Persistence-1.0: Quickly detect clusters and holes in data.

Copyright(c) Eben Cowley 2018
LicenseBSD 3 Clause
Safe HaskellNone



This module contains functions for constructing filtrations and computing persistent homology, as well as a few utility functions for working with filtrations.

A filtration is a finite sequence of simplicial complexes where each complex is a subset of the next. This means that a filtration can be thought of as a single simplicial complex where each of the simplices is labeled with a "filtration index" that represents the index in the sequence where that simplex enters the filtration.

One way to create a filtration, given a simplicial complex, a metric for the vertices, and a list of distances, is to loop through the distances from greatest to least: create a simplicial complex each iteration which excludes simplices that contain pairs of vertices which are further than the current distance apart. This method will produce a filtration of Vietoris-Rips complexes - each filtration index will correspond to a VR complex whose scale is the corresponding distance.

An essential thing to note about the way this library is set up is the distinction between "fast" and "light" functions. Light functions call the metric every time distance between two points is required, which is a lot. Fast functions store the distances between points and access them in constant time, BUT this means they use O(n^2) memory with respect to the number of data points, so it's a really bad idea to use this optimization on substantially large data.
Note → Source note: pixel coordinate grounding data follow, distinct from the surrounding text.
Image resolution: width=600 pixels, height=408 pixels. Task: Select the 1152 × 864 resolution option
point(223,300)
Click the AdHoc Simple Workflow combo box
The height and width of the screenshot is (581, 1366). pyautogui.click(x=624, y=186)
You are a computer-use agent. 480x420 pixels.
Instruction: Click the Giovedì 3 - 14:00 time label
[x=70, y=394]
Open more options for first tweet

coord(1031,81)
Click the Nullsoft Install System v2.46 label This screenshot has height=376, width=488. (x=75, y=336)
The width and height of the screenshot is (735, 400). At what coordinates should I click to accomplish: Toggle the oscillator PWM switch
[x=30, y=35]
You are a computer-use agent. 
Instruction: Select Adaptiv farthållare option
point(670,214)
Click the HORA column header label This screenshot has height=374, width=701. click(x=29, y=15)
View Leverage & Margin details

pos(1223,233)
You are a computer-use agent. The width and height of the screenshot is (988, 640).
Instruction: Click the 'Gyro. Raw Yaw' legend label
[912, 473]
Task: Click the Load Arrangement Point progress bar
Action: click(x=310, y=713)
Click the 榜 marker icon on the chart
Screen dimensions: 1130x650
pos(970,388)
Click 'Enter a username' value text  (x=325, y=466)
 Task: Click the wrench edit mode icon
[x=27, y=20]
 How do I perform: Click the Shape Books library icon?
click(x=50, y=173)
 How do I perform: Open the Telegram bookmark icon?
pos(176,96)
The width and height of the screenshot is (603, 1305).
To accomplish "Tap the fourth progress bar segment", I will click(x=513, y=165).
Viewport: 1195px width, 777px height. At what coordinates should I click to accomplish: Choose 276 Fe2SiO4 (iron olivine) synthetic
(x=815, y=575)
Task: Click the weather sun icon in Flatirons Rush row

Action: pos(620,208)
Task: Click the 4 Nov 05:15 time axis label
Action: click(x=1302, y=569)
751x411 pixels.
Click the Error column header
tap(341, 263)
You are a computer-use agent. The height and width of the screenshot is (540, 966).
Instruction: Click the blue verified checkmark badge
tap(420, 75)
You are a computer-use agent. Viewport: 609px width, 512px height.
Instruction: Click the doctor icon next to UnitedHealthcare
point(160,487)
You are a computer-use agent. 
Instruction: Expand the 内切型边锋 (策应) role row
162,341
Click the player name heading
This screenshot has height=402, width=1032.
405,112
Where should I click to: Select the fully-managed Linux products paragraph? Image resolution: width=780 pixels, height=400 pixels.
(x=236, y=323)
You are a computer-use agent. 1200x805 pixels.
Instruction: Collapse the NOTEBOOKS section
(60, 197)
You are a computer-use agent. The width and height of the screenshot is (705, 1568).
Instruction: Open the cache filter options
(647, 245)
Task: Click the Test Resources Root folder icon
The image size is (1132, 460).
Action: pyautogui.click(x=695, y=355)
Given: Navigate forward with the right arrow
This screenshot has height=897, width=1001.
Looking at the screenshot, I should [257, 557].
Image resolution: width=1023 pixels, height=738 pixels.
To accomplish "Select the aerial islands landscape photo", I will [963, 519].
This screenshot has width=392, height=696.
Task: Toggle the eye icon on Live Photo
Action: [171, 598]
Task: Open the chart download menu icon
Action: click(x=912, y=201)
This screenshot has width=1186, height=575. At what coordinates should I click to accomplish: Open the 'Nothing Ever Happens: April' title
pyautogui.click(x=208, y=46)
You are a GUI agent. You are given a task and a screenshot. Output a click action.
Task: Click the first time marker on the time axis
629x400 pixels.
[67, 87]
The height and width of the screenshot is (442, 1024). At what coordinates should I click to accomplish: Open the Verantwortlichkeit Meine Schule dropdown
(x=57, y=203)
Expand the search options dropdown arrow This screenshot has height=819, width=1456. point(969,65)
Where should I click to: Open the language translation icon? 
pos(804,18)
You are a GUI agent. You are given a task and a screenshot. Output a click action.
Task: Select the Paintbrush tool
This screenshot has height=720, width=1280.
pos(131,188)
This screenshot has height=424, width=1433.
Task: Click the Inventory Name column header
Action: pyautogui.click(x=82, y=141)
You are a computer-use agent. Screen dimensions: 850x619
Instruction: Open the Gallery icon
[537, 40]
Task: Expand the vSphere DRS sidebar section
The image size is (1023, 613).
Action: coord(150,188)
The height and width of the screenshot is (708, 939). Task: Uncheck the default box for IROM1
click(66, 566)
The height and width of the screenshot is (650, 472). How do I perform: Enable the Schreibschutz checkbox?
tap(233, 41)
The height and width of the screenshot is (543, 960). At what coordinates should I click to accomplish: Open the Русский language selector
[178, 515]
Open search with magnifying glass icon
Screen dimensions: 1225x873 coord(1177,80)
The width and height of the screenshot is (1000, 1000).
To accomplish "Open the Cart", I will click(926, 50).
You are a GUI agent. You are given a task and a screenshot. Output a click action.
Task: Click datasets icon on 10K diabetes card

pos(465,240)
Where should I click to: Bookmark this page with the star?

IMPORTANT NOTE: This library currently only handles filtrations where all the vertices have filtration index 0. Since I haven't thought of any way filtrations that don't respect this property could come up in applications, I have chosen to exclude them in favor of less memory usage and a slight speedup.

Persistent homology is the main event of topological data analysis. It allows one to identify clusters, holes, and voids that persist in the data throughout many scales. The output of the persistence algorithm is a barcode diagram, which currently have a somewhat crude representation in this library. A single barcode represents the filtration index where a feature appears and the index where it disappears (if it does). Thus, short barcodes are typically interpretted as noise and long barcodes are interpretted as actual features.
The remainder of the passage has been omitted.